I've read arguments from those opposed to socialized medicine, who point out that as price for a good or service drops, demand rises, and at a price of zero, demand can be very high indeed.
I never really bought this argument, and I'm less convinced than ever, owing to my recent health issues. In June of this past year, I was diagnosed with colon cancer, and underwent surgery to have a tumour removed in July. I'm now nearing the end of about six months of chemotherapy "just to make sure". It's been interesting in its own way, and I do feel intellectually richer for having experienced it first hand (notwithstanding that what they call chemo-brain may have impaired my ability to learn as much as I might have hoped), but realistically, I'd really rather have learned all this stuff from a book. And it's true what they say about chemotherapy being a generally unpleasant ordeal, although the precise details vary greatly from patient to patient.
I only bring this up because it drove home to me just how ridiculous the idea of cost influencing demand for things like this is. You could lower my out-of-pocket expenses for this treatment to well below zero, offering to pay me to go through this, and it wouldn't increase my demand for the service one bit. Well, unless you offered to pay me an awful lot, and I mean a lot.
(I don't even want to bother addressing the patently obvious but morally obscene observation that as you raise the price, "demand" drops. That's just a bloodless way of saying that as you raise the price, people who can't pay for the treatment won't get it, regardless of how desperately they might need it. That's not really a drop in "demand" except in the technical sense used by economists, but unfortunately, expressing the idea in terms of demand curves allows us to import the unfounded inference that people who can't afford a treatment just don't really want it as badly as those who can afford it.)

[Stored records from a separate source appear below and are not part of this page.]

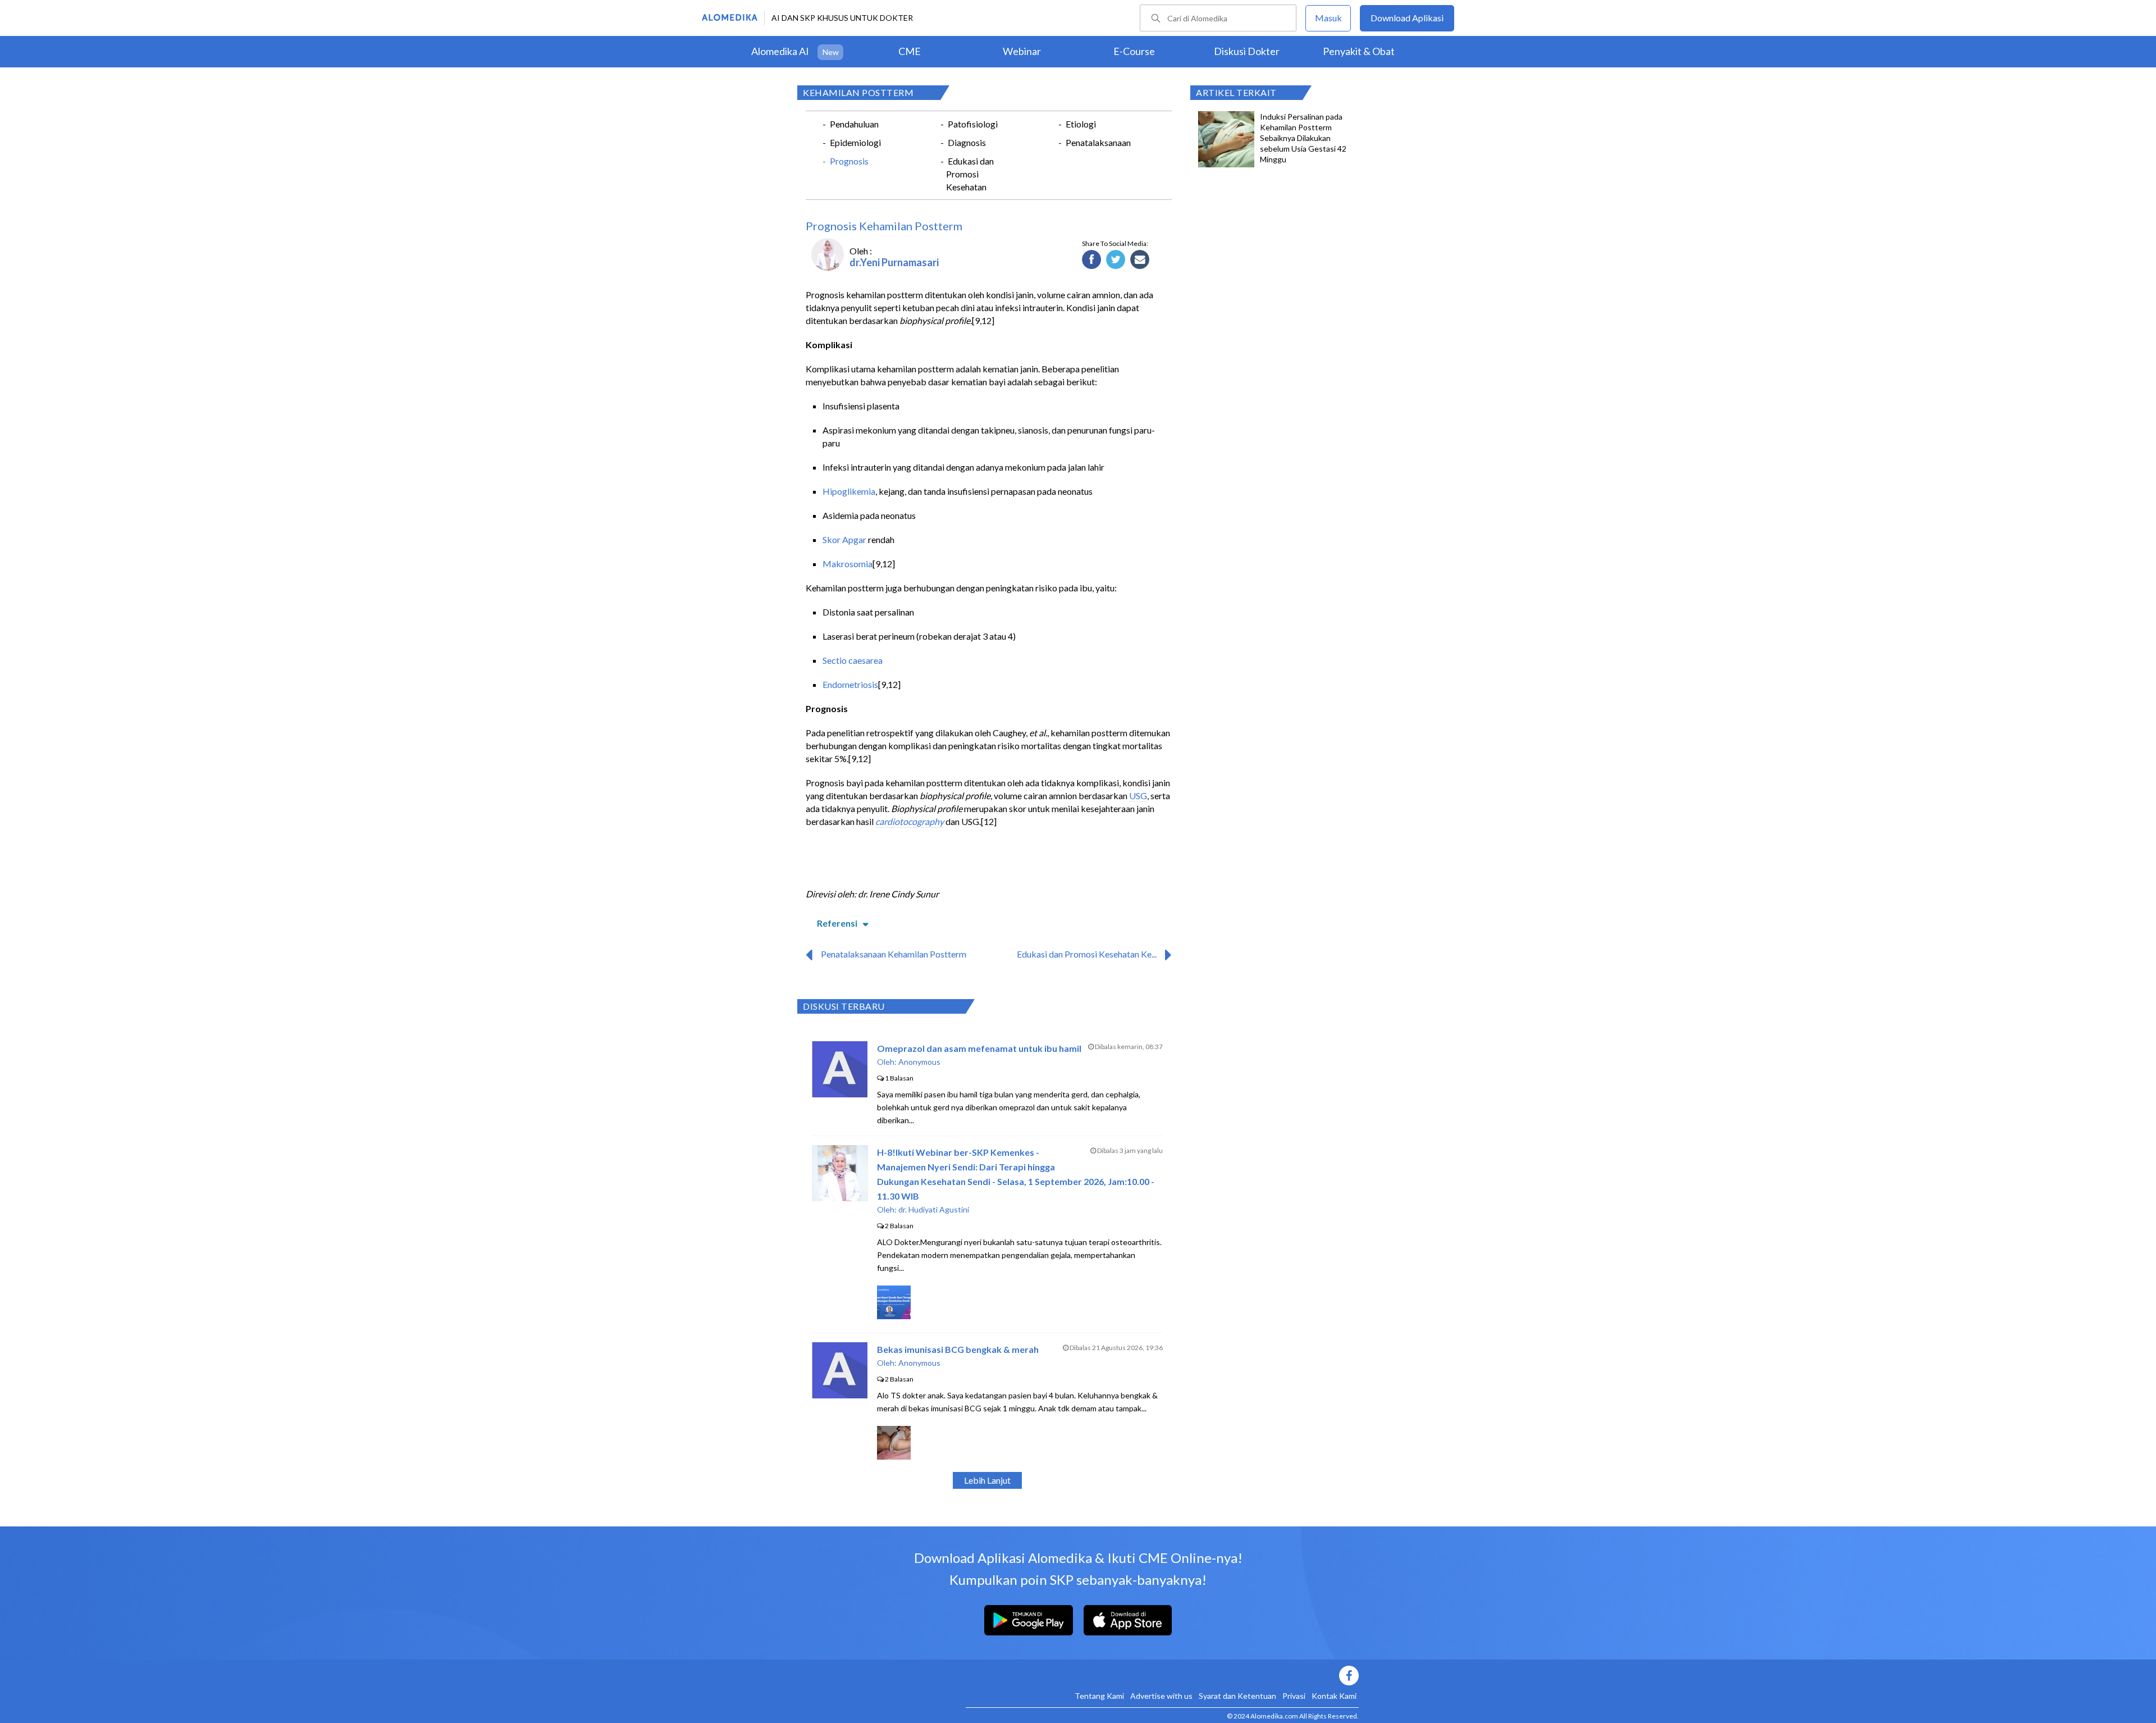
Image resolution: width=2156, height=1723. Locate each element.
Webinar (1022, 51)
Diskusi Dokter (1247, 51)
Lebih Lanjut (987, 1480)
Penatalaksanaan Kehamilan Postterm (893, 954)
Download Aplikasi (1407, 17)
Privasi (1293, 1696)
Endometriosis (850, 684)
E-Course (1134, 51)
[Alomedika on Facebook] (1162, 1675)
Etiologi (1081, 123)
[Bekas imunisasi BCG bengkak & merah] (839, 1394)
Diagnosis (967, 142)
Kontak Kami (1334, 1696)
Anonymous (919, 1061)
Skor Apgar (844, 539)
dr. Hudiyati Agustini (933, 1209)
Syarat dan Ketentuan (1237, 1696)
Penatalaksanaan (1098, 142)
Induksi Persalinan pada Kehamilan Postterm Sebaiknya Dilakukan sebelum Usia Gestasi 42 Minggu (1303, 138)
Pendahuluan (854, 123)
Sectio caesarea (853, 660)
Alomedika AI (780, 51)
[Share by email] (1140, 260)
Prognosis (849, 161)
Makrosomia (848, 563)
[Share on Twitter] (1116, 260)
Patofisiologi (973, 123)
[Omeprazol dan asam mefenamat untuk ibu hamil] (839, 1093)
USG (1138, 795)
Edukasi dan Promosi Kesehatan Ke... (1087, 954)
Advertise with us (1161, 1696)
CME (909, 51)
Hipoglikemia (849, 491)
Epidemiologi (855, 142)
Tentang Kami (1099, 1696)
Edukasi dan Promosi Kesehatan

Now, it is true that free health care does tend to encourage people to use more of it for non-essential purposes. People go to the doctor more for minor things that they might otherwise have stayed home and treated themselves. I'm not convinced this is necessarily a bad thing; while it certainly increases the work load and wait times on the front lines, it also may help to identify and perhaps prevent minor conditions from escalating into to something most serious and thus more costly to treat.
But let's suppose that overutilization of non-essential health care services is, on balance, a problem to be addressed. Yes, one way to reduce that utilization might be to raise prices, though I'm concerned that this might deter people from getting something looked at that might really need to be looked at. (It wasn't the price that deterred me, but I really wish I had got that colonoscopy five years earlier.) However, maybe it's not exactly the price that's the problem.
Or more accurately, maybe it's the whole economic paradigm that's the problem. When you pay for something, you're the customer. We have strongly ingrained attitudes about customer-seller relationships, as evidenced by trite sayings like "The customer is always right." But health care doesn't work that way, or rather, it shouldn't. A patient has a complaint, and concerns that need to be addressed, and of course there's the whole issue of informed consent and patient autonomy, but it's the expertise of the physician that is critical; the patient is not always right about what needs to be done.
I suspect that our habit of thinking in terms of serving customers may be responsible for a lot of inefficiencies in the medical system. We already know that antibiotics tend to be overprescribed, in part because physicians sometimes find it easier to write a prescription because that's what the customer expects, rather than to give advice about how to deal with a common cold virus (against which antibiotics are useless). I realize that may be more a matter of trying to make the patient feel better because they can go home with something tangible, but I wonder how much of it has to do with unconscious assumptions about the role of the customer leaking over into our expectations as patients.
So while it may be true that free health care leads to certain inefficiencies, raising prices to lower demand may not be the best way to address those inefficiencies. In fact, it might well make them worse, by reinforcing the idea of the patient as customer. When you're a paying customer, you're more likely to demand "value for your money", and just being told to go home and rest for a couple of days doesn't seem like good value (even if it is sound professional advice for your condition).
I'm not sure what the solution is, but part of it at least might be for all of us potential patients to remember that a doctor is an expert to whose judgment we should have considerable deference, and if the advice is to go home and sleep it off, then that's probably what's best for us. It's also necessary for some doctors to be more aware that a major part of their role is to advise and educate patients about their health, not merely to provide treatment.
I understand that's especially challenging when you have a big caseload, and it takes a lot of time to explain to a patient why, for example, antibiotics are useless for viral infections. As a lawyer, I've felt myself subject to the same sort of pressures to do something more than simply advise, but to do something. Very often, though, the best legal advice I can give someone is to how to resolve a dispute amicably so as to avoid the need to involve a lawyer at all. It's good advice, and well worth the hourly fee to someone who needs it, but it doesn't seem like what you'd expect to pay a lawyer to do for you. Even so, one serves one's clients better by giving them what they actually need, rather than just what they expect. This is true of all professionals, and it's something that patients/clients should respect as well.